The journal offers to consider for peer review and subsequent publication any Analysis paper described in a presubmission inquiry by 1 May and submitted by 1 September of this year. Building on the successful model of our focuses on iCOGS (http://www.nature.com/icogs/) and The Cancer Genome Atlas (TCGA) pan-cancer analysis (http://www.nature.com/tcga/), we will solicit and coordinate editorial interest in these presubmission inquiries from the Nature research journals, Nature Communications, Scientific Reports and Scientific Data and from competing journals, with a view to organizing and indexing this set of parallel publications later in the year. We will also apply advice on data interoperability from a range of experts, including but not limited to BioSharing (http://www.biosharing.org/), the Global Alliance for sharing data (http://www.ebi.ac.uk/about/news/press-releases/Global-Alliance), ELIXIR (http://www.elixir-europe.org/) and the US National Institutes of Health (NIH) Big Data to Knowledge initiative (http://www.bd2k.nih.gov/), and offer guidance to authors on adding value to proposed analyses.
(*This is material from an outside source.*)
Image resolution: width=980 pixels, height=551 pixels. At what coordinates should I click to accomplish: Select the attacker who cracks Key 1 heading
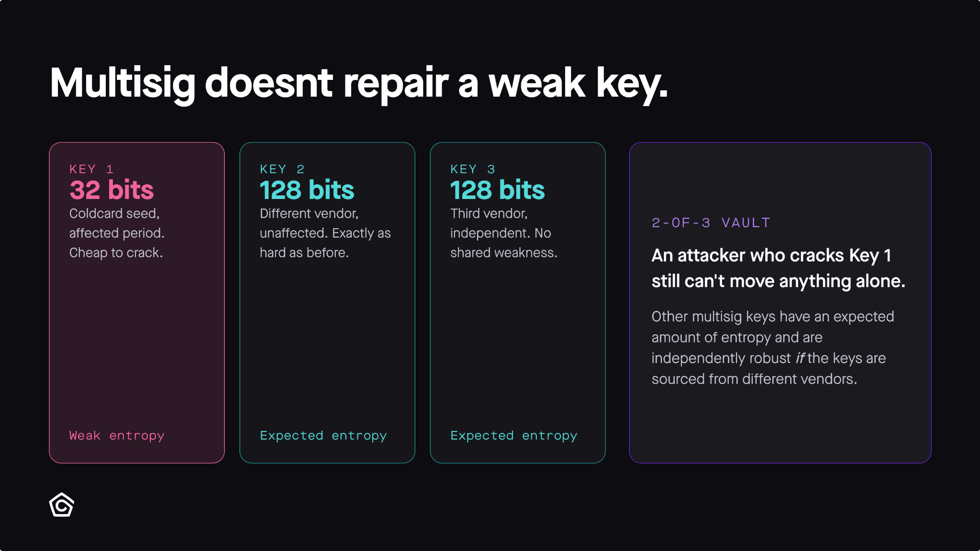pos(779,268)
We invite new research in any area of gene expression and cell identity (including genetics, epigenetics, development, cell reprogramming, synthetic biology and cancer). Analysis that builds and tests citable falsifiable models and semantic predictions is very much encouraged. An example of the type and quality of work we are inviting is shown in a recent publication that integrates the epigenetic signatures of cis-regulatory sites with the transcriptional activity attributable to cell type–specific transcription factors and disease-associated regulatory variation (Nat. Genet. 46, 136–143, 2014). Another example combines data on mutation profiles and structural genome rearrangements from different cancers to infer perturbation of cell signaling pathways and drug targets (Nat. Genet. 45, 1127–1133, 2013).

The publications we are looking for will be Analysis papers containing new hypotheses, predictions and insights from existing data. No new experimental work need be done, but submissions integrating new data with existing data sets will also be considered for publication as Articles. Editors will look primarily for novelty and conceptual advances as well as for value added by reusing previously unconnected data sets. The value may come from adding metadata or making data sets accessible in standard semantic formats supporting machine reasoning or from applying new software or analysis. The resource value of reformatted or opened data sets will be considered.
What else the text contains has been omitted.